福岡県宇美町の「湯蓋(ゆぶた)の森」 (1998.7.31)


 福岡市内から出ている「宇美車庫行き」のバスに乗って、宇美八幡宮で降りると、 目の前に神社の鳥居がある。クスノキが見事な神社である。ここに紹介する 「湯蓋の森」の他に、「衣掛の森」を代表とする数本の巨木がある。
 社殿の右手に、「湯蓋の森」と呼ばれる本当に森のように見えるクスの木があり、 樹高20m、目通り幹周り15.7mで、福岡県第4位の巨木である。幹周としては、同八幡の 「衣掛の森」の方が大きいが、均整のとれた樹容は「湯蓋の森」が勝る。 大枝を悠々と四方にのばした姿はいつまで見ても飽きない。
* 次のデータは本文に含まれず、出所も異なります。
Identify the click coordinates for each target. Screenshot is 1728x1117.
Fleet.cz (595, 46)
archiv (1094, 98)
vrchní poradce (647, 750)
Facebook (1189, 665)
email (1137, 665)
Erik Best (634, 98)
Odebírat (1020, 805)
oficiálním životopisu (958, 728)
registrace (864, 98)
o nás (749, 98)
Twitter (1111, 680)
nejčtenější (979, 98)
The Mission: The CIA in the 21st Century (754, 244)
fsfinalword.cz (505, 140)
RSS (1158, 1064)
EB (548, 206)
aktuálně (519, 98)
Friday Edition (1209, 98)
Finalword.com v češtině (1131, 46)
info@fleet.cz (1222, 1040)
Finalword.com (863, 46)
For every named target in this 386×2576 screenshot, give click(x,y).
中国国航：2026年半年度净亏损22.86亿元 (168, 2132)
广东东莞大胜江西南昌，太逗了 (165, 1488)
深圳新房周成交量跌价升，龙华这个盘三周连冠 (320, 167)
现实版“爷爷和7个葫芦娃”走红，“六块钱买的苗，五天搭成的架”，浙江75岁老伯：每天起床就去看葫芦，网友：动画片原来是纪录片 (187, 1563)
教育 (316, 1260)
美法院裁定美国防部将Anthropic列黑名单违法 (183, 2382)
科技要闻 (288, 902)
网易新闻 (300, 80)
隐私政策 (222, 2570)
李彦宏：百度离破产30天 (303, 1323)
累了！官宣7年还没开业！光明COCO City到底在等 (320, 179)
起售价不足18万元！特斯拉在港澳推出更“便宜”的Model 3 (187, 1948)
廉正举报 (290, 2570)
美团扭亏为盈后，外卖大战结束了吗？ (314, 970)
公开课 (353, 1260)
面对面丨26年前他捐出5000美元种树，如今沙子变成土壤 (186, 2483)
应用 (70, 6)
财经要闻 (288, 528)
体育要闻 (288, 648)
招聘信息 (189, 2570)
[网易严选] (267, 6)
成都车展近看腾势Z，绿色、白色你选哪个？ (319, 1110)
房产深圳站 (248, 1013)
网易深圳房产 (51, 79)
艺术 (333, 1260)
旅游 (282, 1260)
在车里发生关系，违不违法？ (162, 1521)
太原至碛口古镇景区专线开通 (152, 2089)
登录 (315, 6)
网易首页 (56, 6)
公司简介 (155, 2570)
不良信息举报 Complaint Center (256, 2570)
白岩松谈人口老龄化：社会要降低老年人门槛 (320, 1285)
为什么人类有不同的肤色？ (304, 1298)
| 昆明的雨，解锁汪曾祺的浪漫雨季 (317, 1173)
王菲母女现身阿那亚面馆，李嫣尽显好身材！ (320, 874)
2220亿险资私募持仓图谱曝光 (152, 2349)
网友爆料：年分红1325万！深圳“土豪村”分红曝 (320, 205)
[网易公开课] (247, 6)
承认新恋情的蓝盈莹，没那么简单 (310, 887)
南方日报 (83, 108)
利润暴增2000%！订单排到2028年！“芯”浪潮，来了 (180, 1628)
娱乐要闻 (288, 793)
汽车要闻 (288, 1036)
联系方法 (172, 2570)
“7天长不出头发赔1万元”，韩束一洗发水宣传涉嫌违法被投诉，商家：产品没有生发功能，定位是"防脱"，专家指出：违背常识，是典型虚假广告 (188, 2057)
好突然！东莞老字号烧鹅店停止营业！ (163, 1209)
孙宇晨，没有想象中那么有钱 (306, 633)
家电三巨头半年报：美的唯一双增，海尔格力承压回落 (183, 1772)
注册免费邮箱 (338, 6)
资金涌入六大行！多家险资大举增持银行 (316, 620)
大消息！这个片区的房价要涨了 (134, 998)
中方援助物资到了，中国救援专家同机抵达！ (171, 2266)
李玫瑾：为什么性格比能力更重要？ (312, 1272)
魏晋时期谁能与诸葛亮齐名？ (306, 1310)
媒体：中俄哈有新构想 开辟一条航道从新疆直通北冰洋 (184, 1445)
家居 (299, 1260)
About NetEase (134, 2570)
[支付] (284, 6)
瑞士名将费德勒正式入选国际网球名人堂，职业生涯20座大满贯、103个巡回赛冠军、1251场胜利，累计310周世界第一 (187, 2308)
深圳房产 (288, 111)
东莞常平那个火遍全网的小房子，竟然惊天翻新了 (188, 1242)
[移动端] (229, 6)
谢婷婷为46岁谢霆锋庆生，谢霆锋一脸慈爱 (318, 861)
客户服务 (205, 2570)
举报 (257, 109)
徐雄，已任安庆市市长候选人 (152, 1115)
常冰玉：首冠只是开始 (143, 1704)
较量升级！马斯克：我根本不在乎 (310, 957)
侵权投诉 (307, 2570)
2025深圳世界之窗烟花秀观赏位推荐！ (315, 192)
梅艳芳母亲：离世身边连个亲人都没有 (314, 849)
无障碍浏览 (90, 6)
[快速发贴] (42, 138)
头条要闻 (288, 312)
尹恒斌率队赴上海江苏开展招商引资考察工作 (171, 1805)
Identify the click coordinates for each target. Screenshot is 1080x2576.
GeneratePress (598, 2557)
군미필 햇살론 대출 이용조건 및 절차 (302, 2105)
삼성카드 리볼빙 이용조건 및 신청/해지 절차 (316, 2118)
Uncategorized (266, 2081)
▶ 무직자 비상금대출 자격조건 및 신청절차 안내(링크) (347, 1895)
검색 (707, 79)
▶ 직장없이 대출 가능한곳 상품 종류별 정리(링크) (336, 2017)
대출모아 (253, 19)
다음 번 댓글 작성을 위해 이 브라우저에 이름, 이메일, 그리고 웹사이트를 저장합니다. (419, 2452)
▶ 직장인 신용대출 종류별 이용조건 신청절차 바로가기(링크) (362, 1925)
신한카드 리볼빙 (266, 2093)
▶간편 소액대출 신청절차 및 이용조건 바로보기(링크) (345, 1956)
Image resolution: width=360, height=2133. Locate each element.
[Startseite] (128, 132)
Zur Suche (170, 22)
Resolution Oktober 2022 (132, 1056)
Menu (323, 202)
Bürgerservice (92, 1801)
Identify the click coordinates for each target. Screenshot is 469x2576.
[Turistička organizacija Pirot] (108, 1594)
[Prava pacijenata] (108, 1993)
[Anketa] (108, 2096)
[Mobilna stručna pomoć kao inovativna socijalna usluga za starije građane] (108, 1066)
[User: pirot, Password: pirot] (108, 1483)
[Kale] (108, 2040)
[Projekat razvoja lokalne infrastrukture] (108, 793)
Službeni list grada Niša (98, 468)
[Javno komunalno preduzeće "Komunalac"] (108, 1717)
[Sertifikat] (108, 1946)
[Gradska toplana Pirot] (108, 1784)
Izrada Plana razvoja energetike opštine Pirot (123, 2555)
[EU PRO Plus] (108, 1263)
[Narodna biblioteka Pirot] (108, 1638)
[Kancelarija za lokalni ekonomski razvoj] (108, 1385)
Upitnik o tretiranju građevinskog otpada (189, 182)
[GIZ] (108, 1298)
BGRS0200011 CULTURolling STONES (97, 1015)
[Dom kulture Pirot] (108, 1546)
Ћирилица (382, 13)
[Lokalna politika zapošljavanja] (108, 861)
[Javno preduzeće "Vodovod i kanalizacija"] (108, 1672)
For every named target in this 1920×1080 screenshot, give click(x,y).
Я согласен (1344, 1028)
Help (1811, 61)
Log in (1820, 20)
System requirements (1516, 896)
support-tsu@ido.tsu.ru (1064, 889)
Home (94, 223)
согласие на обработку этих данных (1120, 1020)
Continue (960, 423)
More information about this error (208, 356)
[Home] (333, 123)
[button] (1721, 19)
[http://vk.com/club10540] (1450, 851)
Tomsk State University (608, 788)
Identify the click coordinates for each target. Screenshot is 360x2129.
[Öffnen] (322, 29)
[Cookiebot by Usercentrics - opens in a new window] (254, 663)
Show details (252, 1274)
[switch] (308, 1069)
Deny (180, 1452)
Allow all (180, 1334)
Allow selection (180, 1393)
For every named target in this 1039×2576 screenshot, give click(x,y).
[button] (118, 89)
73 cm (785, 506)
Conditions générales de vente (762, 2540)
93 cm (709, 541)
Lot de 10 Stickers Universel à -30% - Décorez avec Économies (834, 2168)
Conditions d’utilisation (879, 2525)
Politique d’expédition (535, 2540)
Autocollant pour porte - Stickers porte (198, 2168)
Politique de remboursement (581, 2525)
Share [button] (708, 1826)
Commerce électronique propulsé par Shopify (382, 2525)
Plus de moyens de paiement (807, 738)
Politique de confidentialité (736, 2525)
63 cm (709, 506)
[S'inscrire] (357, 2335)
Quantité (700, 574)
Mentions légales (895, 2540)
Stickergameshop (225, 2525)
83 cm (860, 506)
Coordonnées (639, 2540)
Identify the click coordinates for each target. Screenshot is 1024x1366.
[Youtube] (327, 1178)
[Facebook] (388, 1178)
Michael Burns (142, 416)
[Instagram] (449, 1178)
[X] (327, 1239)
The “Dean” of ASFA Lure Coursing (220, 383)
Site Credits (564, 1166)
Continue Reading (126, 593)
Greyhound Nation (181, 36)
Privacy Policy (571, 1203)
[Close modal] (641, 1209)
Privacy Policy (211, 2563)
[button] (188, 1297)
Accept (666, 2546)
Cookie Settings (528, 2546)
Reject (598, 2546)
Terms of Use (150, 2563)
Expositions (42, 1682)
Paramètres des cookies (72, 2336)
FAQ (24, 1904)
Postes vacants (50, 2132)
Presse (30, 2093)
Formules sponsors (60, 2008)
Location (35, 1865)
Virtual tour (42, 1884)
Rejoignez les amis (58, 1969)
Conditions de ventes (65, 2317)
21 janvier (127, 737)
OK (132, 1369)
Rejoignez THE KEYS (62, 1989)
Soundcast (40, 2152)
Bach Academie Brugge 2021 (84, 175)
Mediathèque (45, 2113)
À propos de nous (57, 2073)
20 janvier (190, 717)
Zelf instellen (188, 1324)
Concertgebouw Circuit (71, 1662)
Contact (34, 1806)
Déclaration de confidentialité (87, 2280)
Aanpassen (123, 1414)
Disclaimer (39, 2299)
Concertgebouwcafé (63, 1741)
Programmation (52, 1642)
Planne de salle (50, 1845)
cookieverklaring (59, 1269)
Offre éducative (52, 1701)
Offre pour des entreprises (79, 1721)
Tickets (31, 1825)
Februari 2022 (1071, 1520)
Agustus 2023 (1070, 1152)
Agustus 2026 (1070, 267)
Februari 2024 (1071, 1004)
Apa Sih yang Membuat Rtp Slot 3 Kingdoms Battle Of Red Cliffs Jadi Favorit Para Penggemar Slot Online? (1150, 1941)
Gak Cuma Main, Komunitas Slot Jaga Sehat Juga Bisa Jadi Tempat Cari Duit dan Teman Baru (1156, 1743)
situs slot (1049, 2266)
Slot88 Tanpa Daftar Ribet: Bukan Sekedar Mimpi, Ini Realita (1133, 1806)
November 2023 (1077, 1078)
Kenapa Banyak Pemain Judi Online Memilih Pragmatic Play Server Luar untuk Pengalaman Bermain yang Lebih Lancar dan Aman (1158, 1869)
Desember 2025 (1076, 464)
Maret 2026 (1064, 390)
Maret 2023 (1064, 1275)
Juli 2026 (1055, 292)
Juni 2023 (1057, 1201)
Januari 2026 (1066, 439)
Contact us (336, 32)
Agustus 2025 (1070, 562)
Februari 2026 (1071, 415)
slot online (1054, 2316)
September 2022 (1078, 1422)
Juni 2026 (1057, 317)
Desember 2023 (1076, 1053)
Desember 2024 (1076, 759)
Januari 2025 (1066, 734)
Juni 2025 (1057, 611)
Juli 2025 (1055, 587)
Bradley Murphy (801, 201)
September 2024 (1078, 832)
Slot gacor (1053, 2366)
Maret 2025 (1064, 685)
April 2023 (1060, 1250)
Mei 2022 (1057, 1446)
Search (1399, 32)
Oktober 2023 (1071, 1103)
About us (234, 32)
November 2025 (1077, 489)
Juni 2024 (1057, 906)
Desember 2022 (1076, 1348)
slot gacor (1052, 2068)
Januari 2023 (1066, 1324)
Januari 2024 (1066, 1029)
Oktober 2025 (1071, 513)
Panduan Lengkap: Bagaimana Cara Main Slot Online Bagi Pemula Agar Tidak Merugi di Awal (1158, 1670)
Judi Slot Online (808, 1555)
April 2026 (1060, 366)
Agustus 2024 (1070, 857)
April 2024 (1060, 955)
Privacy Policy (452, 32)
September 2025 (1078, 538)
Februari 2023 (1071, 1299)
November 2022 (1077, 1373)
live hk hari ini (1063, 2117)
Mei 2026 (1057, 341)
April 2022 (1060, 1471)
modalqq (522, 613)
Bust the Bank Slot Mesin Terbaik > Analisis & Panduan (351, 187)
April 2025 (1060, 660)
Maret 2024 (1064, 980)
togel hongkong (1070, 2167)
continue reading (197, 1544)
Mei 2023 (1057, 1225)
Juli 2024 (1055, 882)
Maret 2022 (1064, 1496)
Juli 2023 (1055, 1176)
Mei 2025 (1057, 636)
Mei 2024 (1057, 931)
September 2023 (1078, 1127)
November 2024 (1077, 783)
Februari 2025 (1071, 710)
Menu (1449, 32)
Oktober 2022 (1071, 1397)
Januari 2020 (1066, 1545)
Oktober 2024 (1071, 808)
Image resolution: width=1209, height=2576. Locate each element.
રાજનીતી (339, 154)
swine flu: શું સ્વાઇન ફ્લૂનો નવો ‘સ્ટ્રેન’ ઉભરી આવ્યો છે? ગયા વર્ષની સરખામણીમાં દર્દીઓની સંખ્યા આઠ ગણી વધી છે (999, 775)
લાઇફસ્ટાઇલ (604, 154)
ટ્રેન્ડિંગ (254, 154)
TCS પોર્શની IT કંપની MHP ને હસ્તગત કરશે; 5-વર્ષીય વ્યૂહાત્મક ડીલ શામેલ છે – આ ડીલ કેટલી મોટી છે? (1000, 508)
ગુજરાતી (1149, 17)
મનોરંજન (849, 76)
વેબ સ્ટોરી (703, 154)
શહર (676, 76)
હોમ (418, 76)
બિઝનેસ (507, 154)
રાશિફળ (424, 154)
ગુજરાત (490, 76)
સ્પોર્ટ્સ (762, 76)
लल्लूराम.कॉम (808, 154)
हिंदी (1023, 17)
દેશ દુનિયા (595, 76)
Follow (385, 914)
 伝承によると、神功皇后が朝鮮の新羅より帰られる途中、 この地で応神天皇をご出産になったという(日本書紀)。 元々の地名は蚊田であったが、天皇のご出産に由来して「生み(宇美)」という 地名になった。このクスは、応神天皇が使われた産湯の蓋のような役割をしたので この木を「湯蓋の森」と呼んだという。
 応神天皇は、15代の天皇で仁徳天皇の父とされ、 大阪府羽曳野市にある応神天皇陵は、仁徳天皇陵につぐ日本第二の大型古墳である。 時代は四世紀後半と考えられるので、事実とすればこのクスノキの樹齢は 1500年以上ということになる。
 なお、宇美八幡宮には、福岡からJR篠栗線で長者原に行き、 ここで香椎線に乗り換えて終点の宇美で降りてもよく、駅から徒歩5分程度である。